I've learned a lot of things about being a dutiful son in recent years, particularly since I suddenly -- where did the years go? -- became the father of adult sons.
When your children are young, it's easy to get them excited about other people's birthdays. Any birthday will do. Youngsters love the hoopla of cakes with fire on top of them and lots of well-taped wrapping paper.
As these hiccup-prone children get older, however, one of two things happens:
1. They become loving, doting, attentive, caring, considerate daughters.
2. Or they become adult sons.
So now I have the perspective of both being an adult son and having adult sons.
Here are some differences in adult daughters and adult sons based on my personal observations, even though I have no daughters of my own:
First, daughters understand the importance of a carefully chosen birthday card. The right card looks right, feels right and reads like an angel composed the inscription. Sons -- if they get a card -- pick anything at eye level on the greeting-card display case. Short sons wind up with cards that are humorous. Tall sons pay a lot more.
Second, daughters understand that the traditional birthday telephone call is a leisurely half-hour of pleasantries and warmly expressed feelings of love and devotion. Sons use the same syllables -- one at a time, mostly -- as they utter during any other phone call.
Third, daughters choose birthday gifts with the same care and attention the Almighty must have used in creating orchids -- all gazillion varieties of them. Color, size, smell, shape, texture and taste in all their endless variations are important to a daughter's choice of gift. If it doesn't have an on-off switch, sons buy the first thing they see at the perfume counter.

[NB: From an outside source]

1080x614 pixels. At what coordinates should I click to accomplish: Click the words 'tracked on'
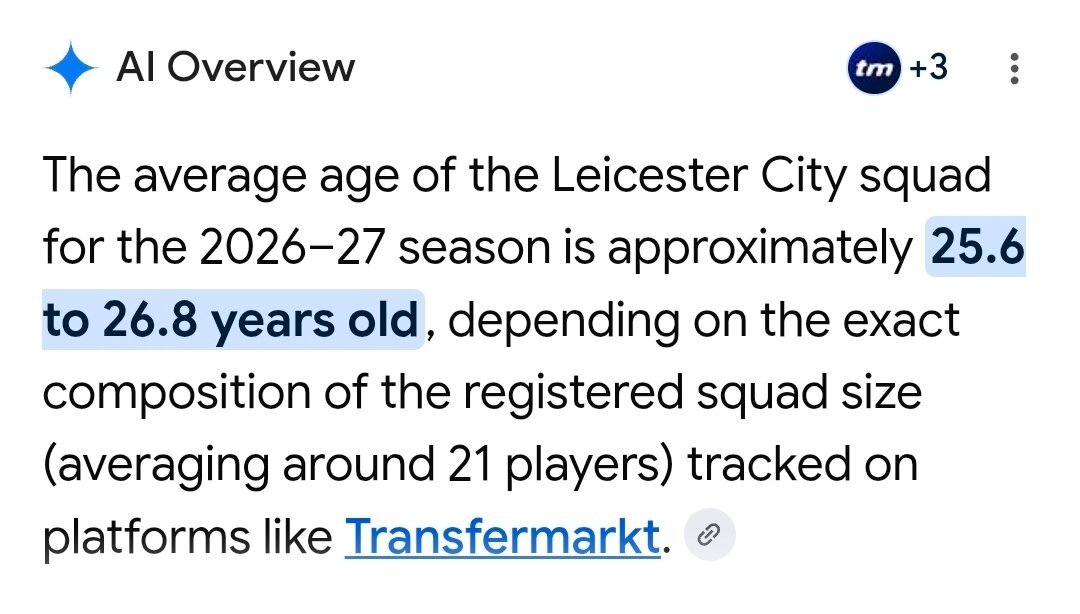tap(802, 464)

As the father of adult sons, I genuinely appreciate and relish the phone calls I get on my birthday. And my wife especially enjoys talking to her sons when her birthday rolls around. But phone calls, as nice as they are, are like Cool Whip on strawberry shortcake: In just a few minutes, the zing is gone forever.
A special, carefully selected card, on the other hand, is a lasting piece of an offspring's adoration that can be looked at and touched for years to come. In the world of birthday remembrances, a well-planned card is as good as appraisable jewelry.
I am passing along these tips and hints only because it has taken me so long to learn them. If I inspire just one person in the fellowship of manhood to be serious about birthdays -- particularly a mother's birthday -- then I will have left a legacy on this earth that is worthy of a mother's tender smile and soft embrace.
Finally, I should point out that my mother looks only half her age. Maybe not even that old.
How's that, Mother, for a special column?
R. Joe Sullivan is the editor of the Southeast Missourian.